Japan has approved the first human-animal embryo that could lead to new sources of organ transplant. Though there are still technical and ethical hurdles. Government of Japan is supporting a stem cell scientist Hiromitsu Nakauchi who leads teams at the University of Tokyo and Stanford University in California for creating animal embryos that contain human cells and transplant them into surrogate creatures as the restriction to practice was overturned this year.

Human cells are planned to be grown in mouse and rat embryos and then it could be transplanted into surrogate animals. Nakauchi said that he wants to produce animals with organs made from human cells which can be eventually transplanted into individuals. He also said that he is planning to grow a hybrid mouse for 14.5 days when the organs are mostly formed, almost to be termed and 15.5 days for the same experiment on rats. He is awaiting government approval for up to 70 days, for growing hybrid embryos in pigs. The study has been published in Nature journal.

Bioethicists are concerned that the human cells might stray beyond the development of the specific organ and travel to the animal’s brain and affect the cognition. He also added that these concerns were taken into consideration during experiments and that he made sure that cells go only to the pancreas and not the entire body.

Scientists are investigating a strategy to make an animal embryo that lacks a gene vital for the generation of a specific organ, like the pancreas and then infuse human induced pluripotent stem (iPS) into the animal fetus. iPS cells have been programmed to an embryonic-like state which can offer ascent to all cell types. As the animal starts to develop, it will make use of the human iPS cells to make an organ which it cannot make on its own.

At the American Association for the Advancement of Science meeting in Austin, Texas in 2018 scientists reported they had put human iPS cells into the sheep embryos and had been engineered not to produce a pancreas but even after growth for 28 days, it contained very less human cells and nothing resembling organs. Nakauchi thinks that is due to the genetic distance between humans and sheep.

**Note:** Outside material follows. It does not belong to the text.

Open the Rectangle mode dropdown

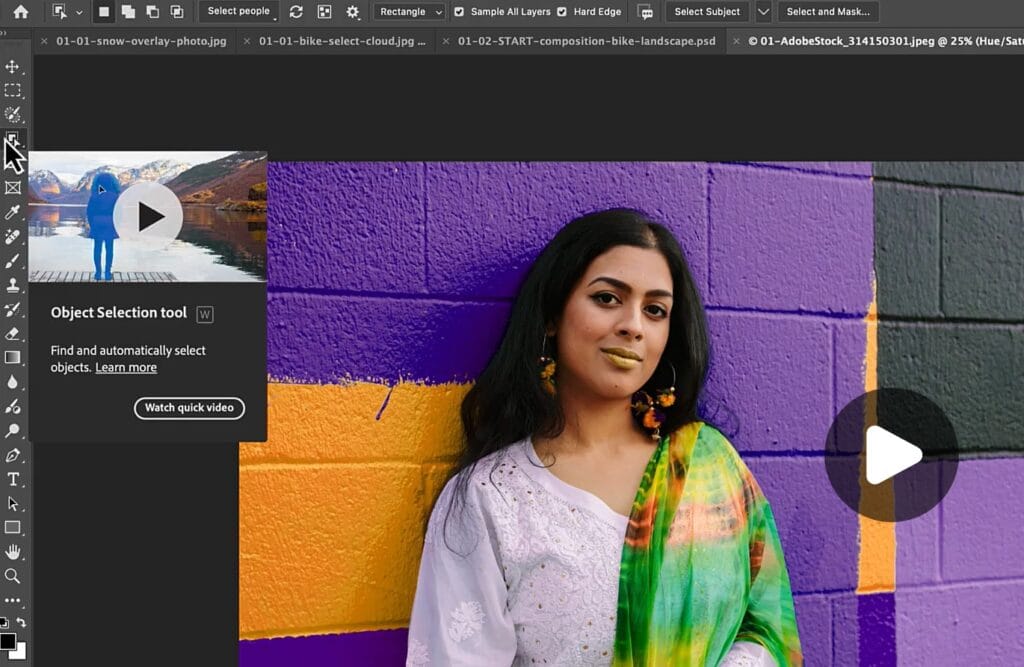(410, 12)
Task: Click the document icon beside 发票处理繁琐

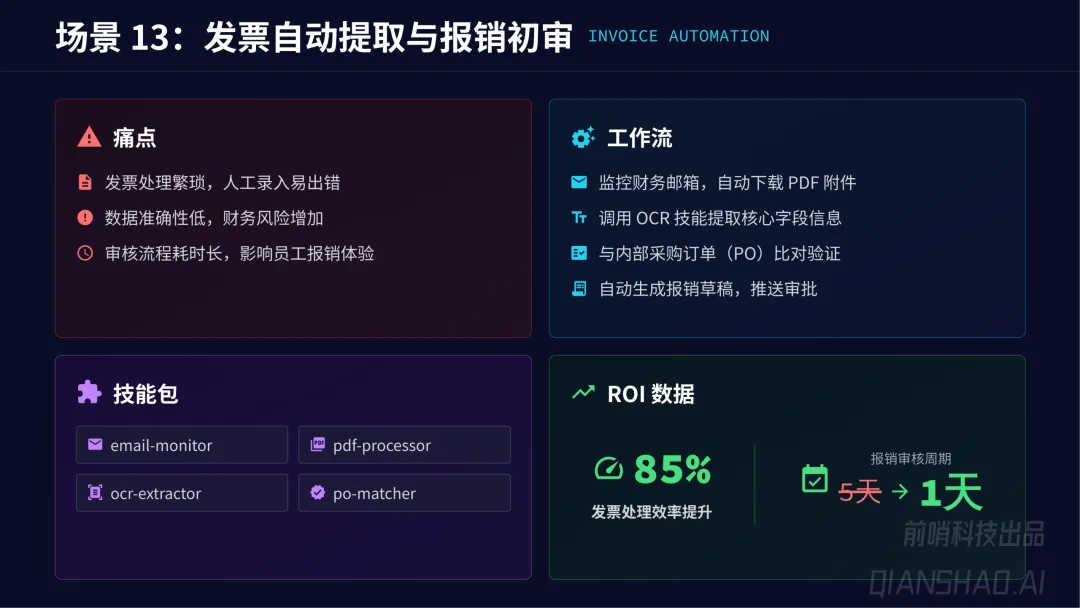Action: point(85,182)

Jun Wu who is a researcher at the University of Texas Southwestern Medical Center in Dallas said that it is not useful to bring human-animal hybrid embryos in evolutionarily distant species like pigs and sheep as human cells will be eliminated by the host early on. There is a need to understand the molecular basics and then develop strategies to overcome problems. The approval in Japan will be helpful in experimenting with iPS cells at different stages to find out the limit of growth of human cells in animal embryos.